Regelmatig zit ik te puzzelen aan een het idee voor een opleiding politieke filosofie. Een opleiding in de lijn van de OxBridge Politics, Philosophy & Economy. Dat zou een brede opleiding zijn die gericht is om academici te trainen die normatieve vraagstukken zouden kunnen beantwoorden maar ook oog hebben voor hoe politieke processen werken.
Zo'n opleiding zou moeten bestaan uit een deel politicologie, een deel filosofie en een deel verdieping dat tussen deze vakken inzit.
Politicologie verschilt van disciplines als natuurkunde, psychologie of economie: er is niet een geaccepteerde theoretische benadering, er is een grote diversiteit aan vragen die beschouwd worden als politicologisch en veel verschillende politicologische methoden.Twee belangrijke verschillen is het verschillen tussen de focus van de politicologie en de locus van de politicologie. De focus is de theoretische benadering van het politieke proces en de locus is het niveau waar de politieke besluitvorming plaats vindt. Daarnaast is er in de politicologie als empirische discipline een veelvoud van methodologische benaderingen.

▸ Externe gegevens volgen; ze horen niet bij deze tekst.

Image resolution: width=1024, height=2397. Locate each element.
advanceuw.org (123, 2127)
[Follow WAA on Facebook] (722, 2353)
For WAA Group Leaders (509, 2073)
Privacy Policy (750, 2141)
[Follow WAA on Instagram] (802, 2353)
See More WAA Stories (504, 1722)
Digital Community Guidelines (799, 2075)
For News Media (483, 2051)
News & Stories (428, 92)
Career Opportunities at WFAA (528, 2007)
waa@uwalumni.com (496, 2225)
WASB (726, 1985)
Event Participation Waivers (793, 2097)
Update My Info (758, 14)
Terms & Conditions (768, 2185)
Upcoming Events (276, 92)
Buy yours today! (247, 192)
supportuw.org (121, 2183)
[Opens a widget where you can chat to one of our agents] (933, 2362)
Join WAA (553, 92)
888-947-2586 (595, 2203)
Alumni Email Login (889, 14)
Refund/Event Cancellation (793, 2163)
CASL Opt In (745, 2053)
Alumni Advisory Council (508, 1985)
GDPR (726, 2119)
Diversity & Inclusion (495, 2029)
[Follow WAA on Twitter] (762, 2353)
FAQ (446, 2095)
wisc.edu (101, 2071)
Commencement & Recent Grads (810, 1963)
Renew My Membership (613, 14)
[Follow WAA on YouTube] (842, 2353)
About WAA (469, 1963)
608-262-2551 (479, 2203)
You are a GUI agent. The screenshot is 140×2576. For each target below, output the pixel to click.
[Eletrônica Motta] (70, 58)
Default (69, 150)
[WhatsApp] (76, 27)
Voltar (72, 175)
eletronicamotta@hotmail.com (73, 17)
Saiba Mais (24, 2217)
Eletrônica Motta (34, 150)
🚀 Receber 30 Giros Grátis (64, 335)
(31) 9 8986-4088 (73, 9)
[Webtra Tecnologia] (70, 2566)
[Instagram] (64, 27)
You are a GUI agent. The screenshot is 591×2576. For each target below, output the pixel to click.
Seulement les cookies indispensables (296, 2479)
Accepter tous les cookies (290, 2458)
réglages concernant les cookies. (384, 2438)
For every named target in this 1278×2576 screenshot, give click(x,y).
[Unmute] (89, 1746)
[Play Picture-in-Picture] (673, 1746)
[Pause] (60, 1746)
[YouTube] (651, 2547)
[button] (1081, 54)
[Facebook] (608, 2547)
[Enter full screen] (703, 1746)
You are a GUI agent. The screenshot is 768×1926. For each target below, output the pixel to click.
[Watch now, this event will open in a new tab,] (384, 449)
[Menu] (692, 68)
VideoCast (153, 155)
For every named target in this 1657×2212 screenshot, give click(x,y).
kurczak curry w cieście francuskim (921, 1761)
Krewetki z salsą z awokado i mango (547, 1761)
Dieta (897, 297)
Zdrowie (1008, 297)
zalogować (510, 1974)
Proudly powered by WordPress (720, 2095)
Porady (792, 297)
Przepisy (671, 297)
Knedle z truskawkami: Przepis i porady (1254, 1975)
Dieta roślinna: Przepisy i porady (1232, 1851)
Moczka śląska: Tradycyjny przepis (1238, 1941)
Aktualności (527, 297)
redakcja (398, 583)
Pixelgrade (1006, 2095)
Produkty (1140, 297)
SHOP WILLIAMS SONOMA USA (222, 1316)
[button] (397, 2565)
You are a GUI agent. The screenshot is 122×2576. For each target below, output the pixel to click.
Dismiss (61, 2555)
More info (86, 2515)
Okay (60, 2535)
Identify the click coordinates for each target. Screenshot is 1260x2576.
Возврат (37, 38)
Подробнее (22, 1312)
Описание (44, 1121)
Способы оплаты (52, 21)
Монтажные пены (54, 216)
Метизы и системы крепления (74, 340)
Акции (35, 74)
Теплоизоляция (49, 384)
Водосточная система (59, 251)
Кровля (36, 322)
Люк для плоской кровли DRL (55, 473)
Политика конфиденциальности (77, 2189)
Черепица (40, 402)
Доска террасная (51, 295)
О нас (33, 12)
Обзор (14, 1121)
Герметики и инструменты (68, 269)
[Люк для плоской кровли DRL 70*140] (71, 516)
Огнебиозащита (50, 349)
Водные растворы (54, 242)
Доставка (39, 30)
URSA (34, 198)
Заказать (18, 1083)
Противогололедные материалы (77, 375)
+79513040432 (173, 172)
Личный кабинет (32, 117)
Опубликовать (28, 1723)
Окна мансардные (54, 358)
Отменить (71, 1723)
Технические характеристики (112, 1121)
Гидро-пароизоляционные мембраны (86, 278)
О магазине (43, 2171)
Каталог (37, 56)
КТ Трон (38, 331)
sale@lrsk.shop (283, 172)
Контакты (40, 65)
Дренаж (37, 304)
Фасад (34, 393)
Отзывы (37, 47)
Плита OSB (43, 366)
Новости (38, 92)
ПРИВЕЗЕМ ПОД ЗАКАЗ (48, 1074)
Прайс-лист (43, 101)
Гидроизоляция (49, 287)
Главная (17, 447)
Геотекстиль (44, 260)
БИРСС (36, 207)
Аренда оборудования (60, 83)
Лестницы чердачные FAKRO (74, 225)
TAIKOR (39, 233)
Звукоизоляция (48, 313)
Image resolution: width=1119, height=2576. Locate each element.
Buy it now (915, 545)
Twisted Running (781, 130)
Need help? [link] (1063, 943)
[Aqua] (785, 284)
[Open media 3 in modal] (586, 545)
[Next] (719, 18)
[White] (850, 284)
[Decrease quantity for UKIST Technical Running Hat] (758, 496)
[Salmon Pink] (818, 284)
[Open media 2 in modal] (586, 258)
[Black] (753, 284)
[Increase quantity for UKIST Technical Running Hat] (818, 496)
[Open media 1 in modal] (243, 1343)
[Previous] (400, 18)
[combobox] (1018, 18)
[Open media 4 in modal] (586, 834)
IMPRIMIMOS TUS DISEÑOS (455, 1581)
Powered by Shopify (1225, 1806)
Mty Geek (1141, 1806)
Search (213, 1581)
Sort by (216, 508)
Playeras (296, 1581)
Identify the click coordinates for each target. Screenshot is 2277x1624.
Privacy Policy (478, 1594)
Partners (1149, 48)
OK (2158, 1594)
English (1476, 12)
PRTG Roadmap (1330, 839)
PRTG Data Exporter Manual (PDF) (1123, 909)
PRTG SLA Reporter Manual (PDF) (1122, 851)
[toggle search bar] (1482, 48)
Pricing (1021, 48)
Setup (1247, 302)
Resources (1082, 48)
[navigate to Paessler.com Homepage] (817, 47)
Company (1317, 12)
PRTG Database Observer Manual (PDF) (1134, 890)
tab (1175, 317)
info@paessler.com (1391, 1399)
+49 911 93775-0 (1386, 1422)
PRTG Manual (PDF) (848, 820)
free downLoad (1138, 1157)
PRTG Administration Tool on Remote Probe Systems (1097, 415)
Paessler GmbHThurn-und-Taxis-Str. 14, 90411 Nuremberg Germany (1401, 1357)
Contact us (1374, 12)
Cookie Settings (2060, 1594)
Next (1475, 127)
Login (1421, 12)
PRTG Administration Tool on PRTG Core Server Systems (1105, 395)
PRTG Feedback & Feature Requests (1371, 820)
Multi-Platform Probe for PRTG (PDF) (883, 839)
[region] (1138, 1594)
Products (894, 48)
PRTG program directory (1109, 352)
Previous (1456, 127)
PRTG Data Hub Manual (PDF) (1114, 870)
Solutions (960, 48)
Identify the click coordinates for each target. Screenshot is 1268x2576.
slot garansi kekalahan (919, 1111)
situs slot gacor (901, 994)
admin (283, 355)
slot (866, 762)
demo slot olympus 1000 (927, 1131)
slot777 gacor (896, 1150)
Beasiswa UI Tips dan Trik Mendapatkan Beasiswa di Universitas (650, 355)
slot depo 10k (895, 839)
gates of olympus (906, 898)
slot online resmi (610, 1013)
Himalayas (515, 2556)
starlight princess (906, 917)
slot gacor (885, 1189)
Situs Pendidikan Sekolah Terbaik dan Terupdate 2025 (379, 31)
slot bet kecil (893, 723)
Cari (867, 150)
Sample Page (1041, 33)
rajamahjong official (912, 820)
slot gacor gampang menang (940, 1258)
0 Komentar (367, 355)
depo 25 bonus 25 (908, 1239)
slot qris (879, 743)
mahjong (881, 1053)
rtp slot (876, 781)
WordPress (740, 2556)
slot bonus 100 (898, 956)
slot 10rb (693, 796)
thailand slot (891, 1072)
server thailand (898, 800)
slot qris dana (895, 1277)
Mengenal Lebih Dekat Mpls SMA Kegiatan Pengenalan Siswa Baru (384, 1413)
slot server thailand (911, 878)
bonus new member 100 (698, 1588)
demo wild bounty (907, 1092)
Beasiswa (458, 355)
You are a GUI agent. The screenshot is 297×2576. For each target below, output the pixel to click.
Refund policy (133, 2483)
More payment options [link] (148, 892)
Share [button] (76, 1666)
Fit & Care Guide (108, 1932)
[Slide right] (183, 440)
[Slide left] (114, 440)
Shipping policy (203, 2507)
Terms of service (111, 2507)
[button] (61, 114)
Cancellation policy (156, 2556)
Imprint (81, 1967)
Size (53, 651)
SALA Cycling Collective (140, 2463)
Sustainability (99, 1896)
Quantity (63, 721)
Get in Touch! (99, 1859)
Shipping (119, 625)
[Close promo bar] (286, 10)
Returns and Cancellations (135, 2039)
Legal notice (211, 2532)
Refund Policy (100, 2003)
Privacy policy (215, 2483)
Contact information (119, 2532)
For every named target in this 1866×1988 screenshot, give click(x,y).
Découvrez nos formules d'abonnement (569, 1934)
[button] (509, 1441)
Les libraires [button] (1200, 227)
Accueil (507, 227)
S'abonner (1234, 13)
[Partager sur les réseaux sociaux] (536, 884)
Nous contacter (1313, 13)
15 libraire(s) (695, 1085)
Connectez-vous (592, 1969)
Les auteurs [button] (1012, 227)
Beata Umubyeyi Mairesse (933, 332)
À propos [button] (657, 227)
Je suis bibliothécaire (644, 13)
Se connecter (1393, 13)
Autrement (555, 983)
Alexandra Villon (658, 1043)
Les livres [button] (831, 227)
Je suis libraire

Er zijn vier belangrijke foci binnen de politicologie, dat zijn manieren om naar politieke processen te kijken en ze te verklaren.
- Politieke psychologie: politieke psychologie benadert politieke processen als processen waar individuen aan mee doen die allemaal eigen psychologische drijfveren hebben. Als we deze drijfveren begrijpen kunnen het gedrag van politici of kiezers begrijpen. Deze subdiscipline hangt sterk samen met psychologie maar ook met communicatiewetenschappen. Kiesgedrag wordt door politiek psychologen verklaard door te kijken naar de psychologische behoeften (zekerheid, angst, protest) die kiezers proberen te vervullen door op een bepaalde partij te stemmen.
- Rationele keuzetheorie: rationele keuze theorie is ook manier om individueel gedrag te verklaren. Maar nu wordt het verklaard door te kijken naar hoe individuen zouden moeten handelen als ze rationeel zijn. Deze subdiscipline hangt sterk samen met de economie. Kiesgedrag wordt door rationale keuzetheoretici verklaard door te kijken naar de plek die partijen en kiezers in een politieke ruimte hebben: een kiezer kiest voor de partij die het dichtstbij hem staat.
- Institutionalisme: institutionalisme verklaart gedrag door te kijken naar de instituties waarbinnen politieke processen plaats vinden. Instituties bepalen de voorkeuren en verwachtingen van individuen bepalen en beperken hun gedrag. Deze subdiscipline staat dichtbij geschiedenis en sociologie. Kiesgedrag wordt door institutionalisten verklaard door te kijken naar bij welke groep een individu hoort (religie, klasse) en hoe de groep traditioneel stemt.
- Politieke filosofie: politieke filosofie is zelf weer subdiscipline van politicologie. Het verschilt van de drie eerdere disciplines dat zij niet zo zeer probeert bepaalde politieke processen te verklaren, maar probeert te kijken hoe bepaalde politieke institituties gerechtvaardigd kunnen worden. Hierbij kan gekeken worden naar het denken van verschillende historische denkers (Plato of Rousseau) of naar het hedendaagse debat over specifieke onderwerpen (milieu of democratie).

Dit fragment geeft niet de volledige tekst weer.